Meten bandenspanning

Meten bandenspanning

Bij het meten van de bandenspanning moet u rekening houden met de volgende punten

  1. bandenspanningDe band moet koud zijn wanneer u de bandenspanning meet.
  2. Een verhoogde bandenspanning tijdens het rijden is normaal (de band wordt warm en daardoor loopt de spanning op) en mag niet gecorrigeerd worden. Wanneer u niet in de gelegenheid bent om uw bandenspanning met koude banden te controleren, voeg 0,3 bar per band extra toe wanneer ze nog warm zijn van een lange(re) rit. 
  3. De bandenspanning op dezelfde as moet altijd identiek zijn.
  4. De spanning kan wel verschillen tussen voor- en achteras.
  5. winterbanden hebben een ander soort rubber en vragen om 0,2 bar hogere bandenspanning.
  6. De ventieldopjes moeten stevig vastgeschroefd zijn zodat het ventiel beschermd is tegen stof en vuil.
  7. Gebarsten ventieldopjes moeten onmiddellijk vervangen worden.
  8. De meeste campers hebben achter een spanning van 5 Bar en voor van 4.5 Bar, maar kan per merk en soort band verschillen.
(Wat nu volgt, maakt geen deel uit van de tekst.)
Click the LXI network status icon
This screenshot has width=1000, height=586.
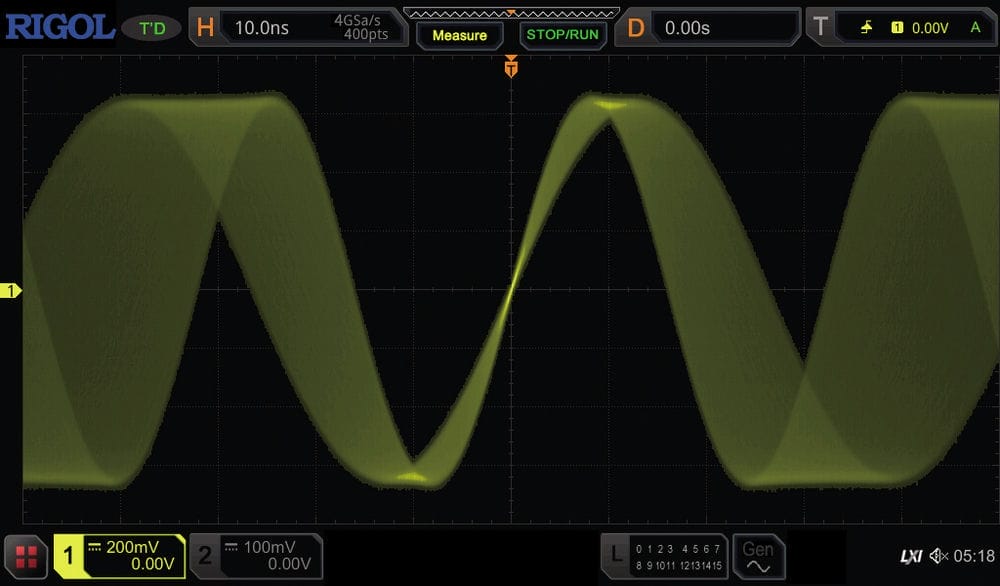click(910, 556)
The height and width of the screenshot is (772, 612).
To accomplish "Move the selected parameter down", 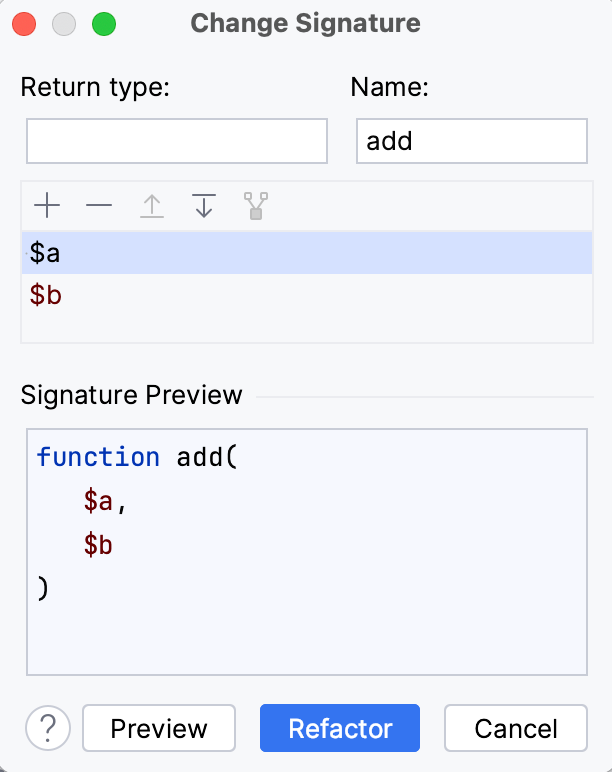I will (204, 207).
Lees ook waarom het meten van bandenspanning vaak verkeerd gaat!!!!

Onregelmatige slijtagepatronen:

  • Cupping: Als je merkt dat bepaalde delen van de band meer versleten zijn dan andere (vaak door verkeerde uitlijning of versleten schokdempers), wijst dit op onregelmatige slijtage.
  • Vlakke slijtage: Een gelijkmatige slijtage over het gehele loopvlak kan wijzen op goede bandenspanning en uitlijning. Echter, als het profiel erg laag is, moet de band worden vervangen.
  • Slijtage aan de randen: Als alleen de randen van de band versleten zijn, kan dit duiden op een te lage bandenspanning.
  • Slijtage in het midden: Als alleen het midden van de band meer versleten is, kan dit wijzen op een te hoge bandenspanning.